We take ${\theta }_0=(0,1)$, that is, ${\mu }_0=0$ and ${\sigma }_0^2$=1 when there is no change. We assume that after the change-point, the possible change region for constructing the CUSUM multi-chart is $\mathrm{\Theta }=\{\theta (\mu ,{\sigma }^2):0<\mu \le 3;1<{\sigma }^2\le 2\}$. If we consider two parameters; ${\theta }_1=({\mu }_1,{\sigma }_1^2)$ and ${\theta }_2=({\mu }_2,{\sigma }_2^2)$, we can get the curve from Equation (12) which is the red line as shown in Figure 1. The curve divides the region Θ into two parts, ${\mathrm{\Theta }}_1$ and ${\mathrm{\Theta }}_2$ such that ${\theta }_1=({\mu }_1,{\sigma }_1^2)$ ∈ ${\mathrm{\Theta }}_1$ and ${\theta }_2=({\mu }_2,{\sigma }_2^2)$ ∈ ${\mathrm{\Theta }}_2$. For each of the 24 pairs of parameters, we computed the boundary (12) between ${\theta }_1$ and ${\theta }_2$ and found the position and region where the real shifts belong. We computed the ARL's of the charts and used (13) to compute the CPIs of each of the 24 pairs. The chart with the highest CPI is the optimized CUSUM multi-chart.

Figure 1.

Parameter boundary of CUSUM multi-chart.

Table 1 shows the CPIs for different combinations of the mean and variance.

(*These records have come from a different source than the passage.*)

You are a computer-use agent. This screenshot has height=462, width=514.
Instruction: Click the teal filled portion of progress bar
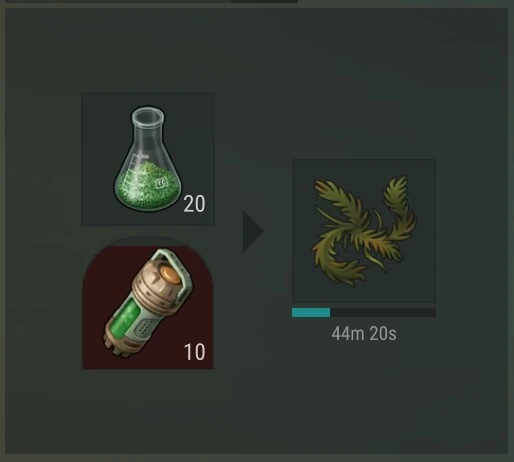tap(311, 312)
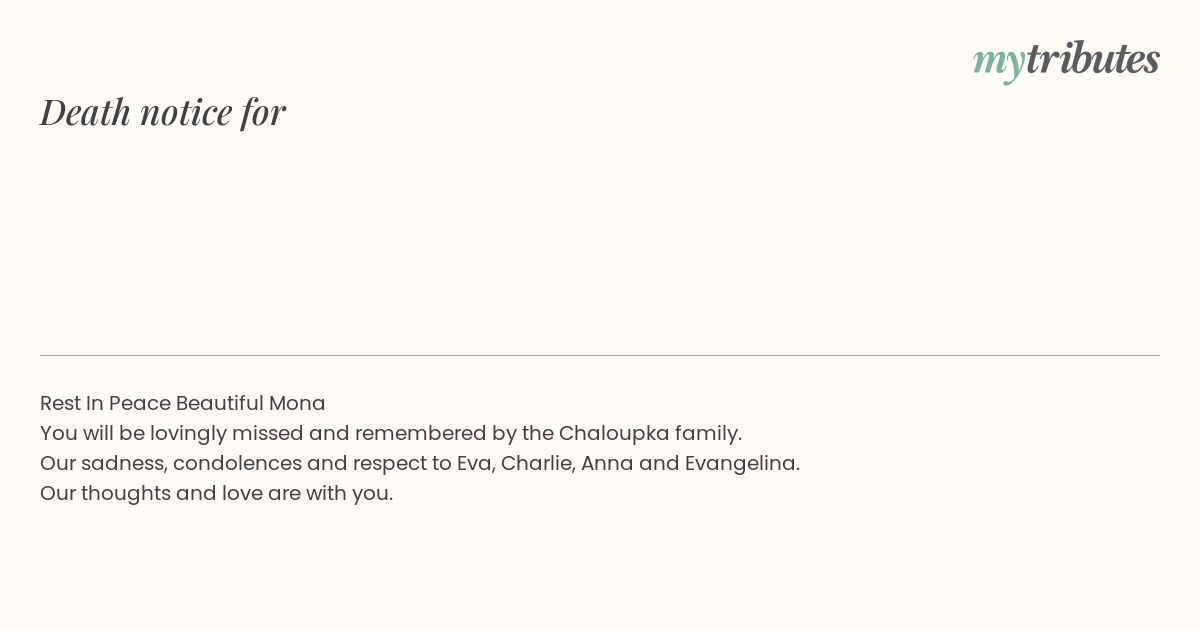
Task: Select the "Death notice for" heading
Action: point(163,112)
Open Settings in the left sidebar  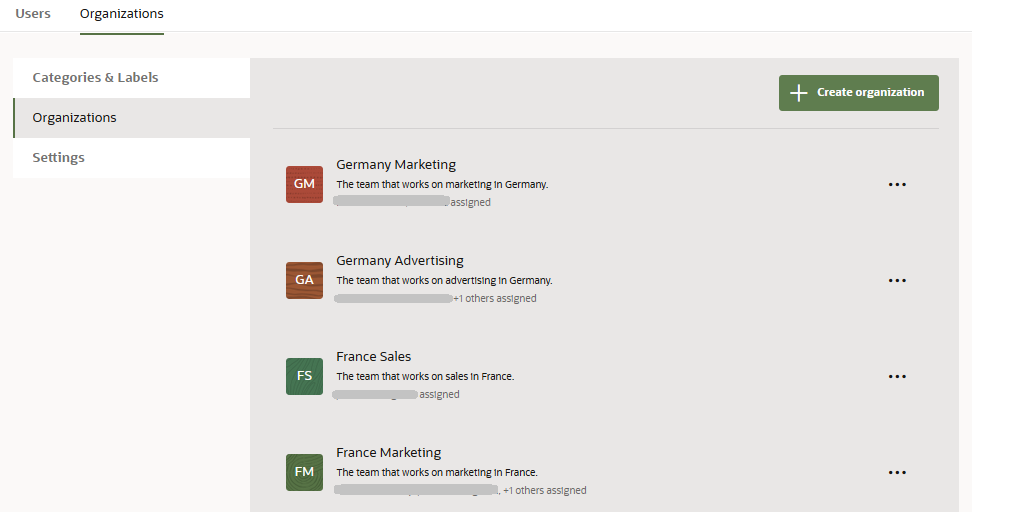[58, 157]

The pairs $T_C({\theta }_1(0.1,1.13))$ and $T_C({\theta }_2(1.25,1.50))$ produced the greatest CPI of 0.8880. We therefore conclude that the optimized CUSUM multi-chart can be constructed with the parameters; ${\theta }_1^{\ast }(0.1,1.13)$ and ${\theta }_2^{\ast }(1.25,1.50)$ according to our design.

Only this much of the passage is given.